_What the task asks_:
Repeat exactly, and only, the lines from the line bearing "This screenshot has" through the end of the material. Do not copy the pictures.

────────

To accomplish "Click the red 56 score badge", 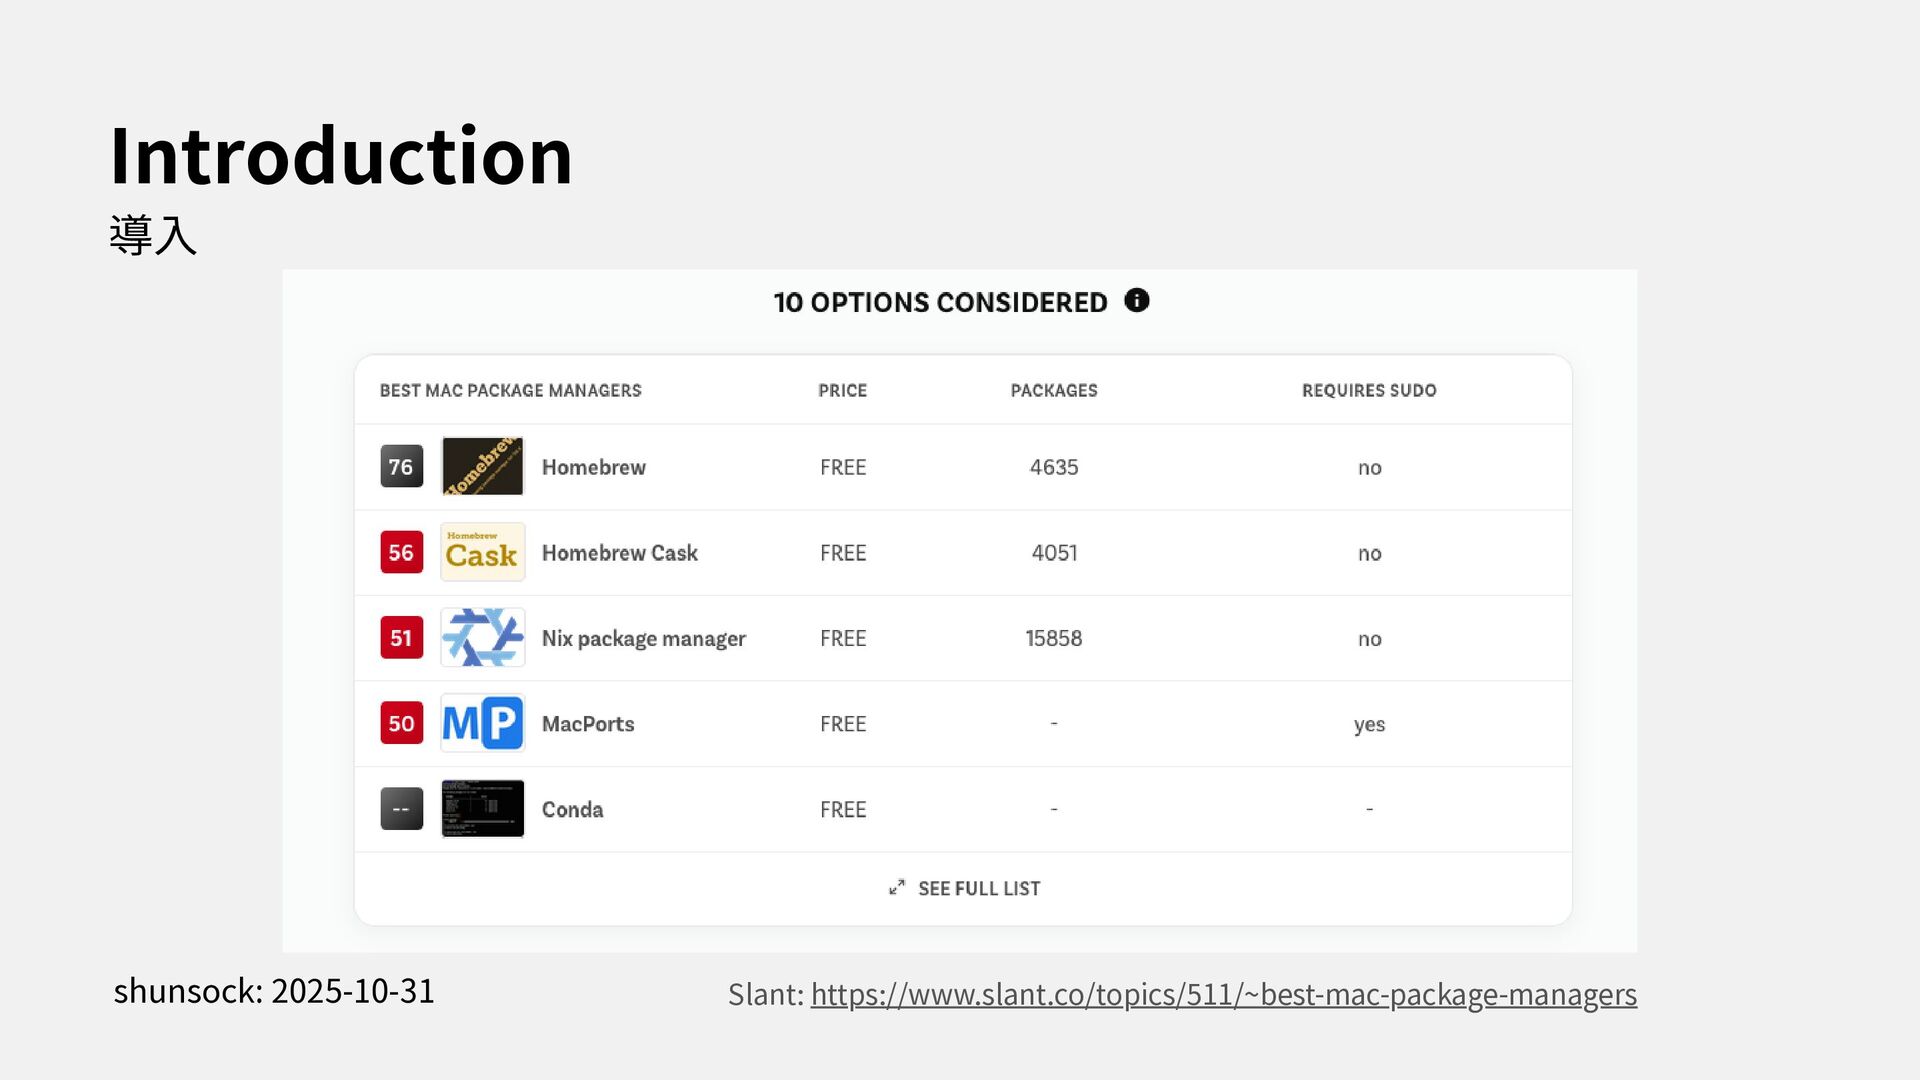I will coord(401,552).
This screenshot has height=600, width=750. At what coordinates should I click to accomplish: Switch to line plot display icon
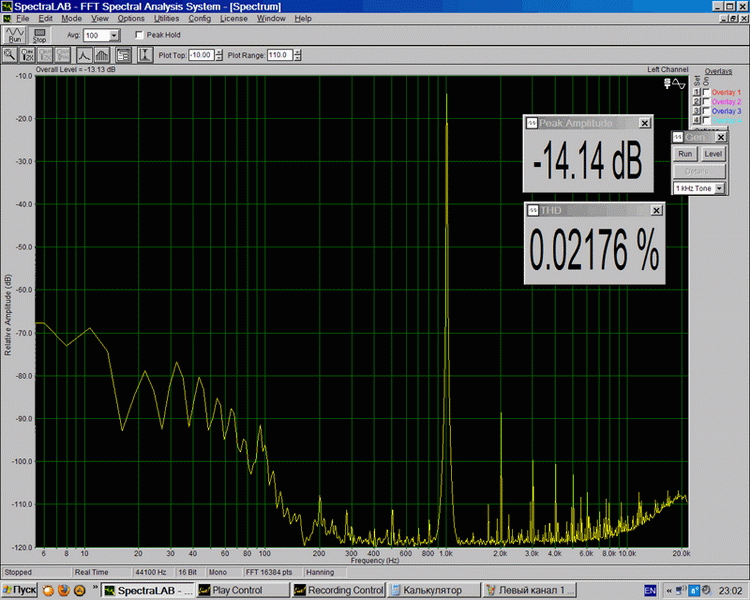coord(84,54)
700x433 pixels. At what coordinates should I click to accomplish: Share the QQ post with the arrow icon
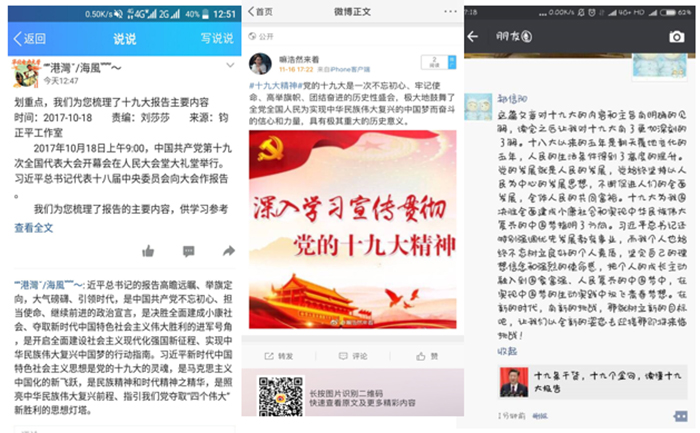coord(229,251)
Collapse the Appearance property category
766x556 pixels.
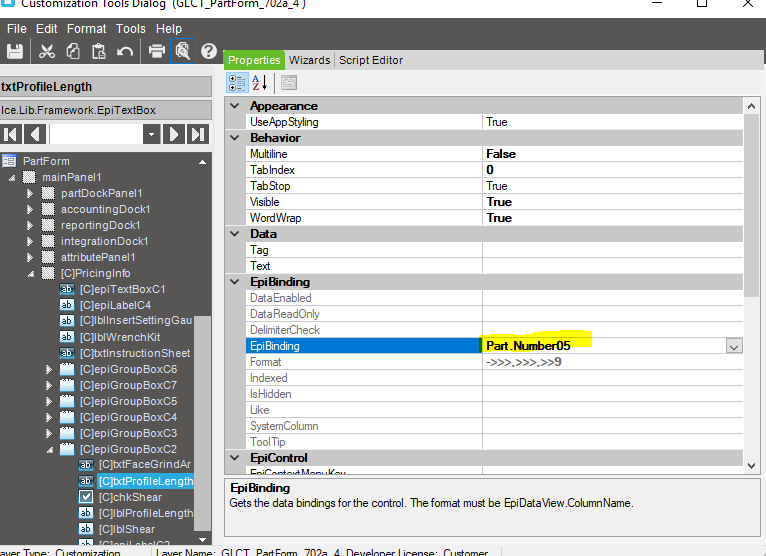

────────

_Exercise answer_:
This screenshot has height=600, width=750. At what coordinates should I click to accomplish: Switch to line plot display icon
coord(84,54)
700x433 pixels. At what coordinates should I click to accomplish: Share the QQ post with the arrow icon
coord(229,251)
Collapse the Appearance property category
766x556 pixels.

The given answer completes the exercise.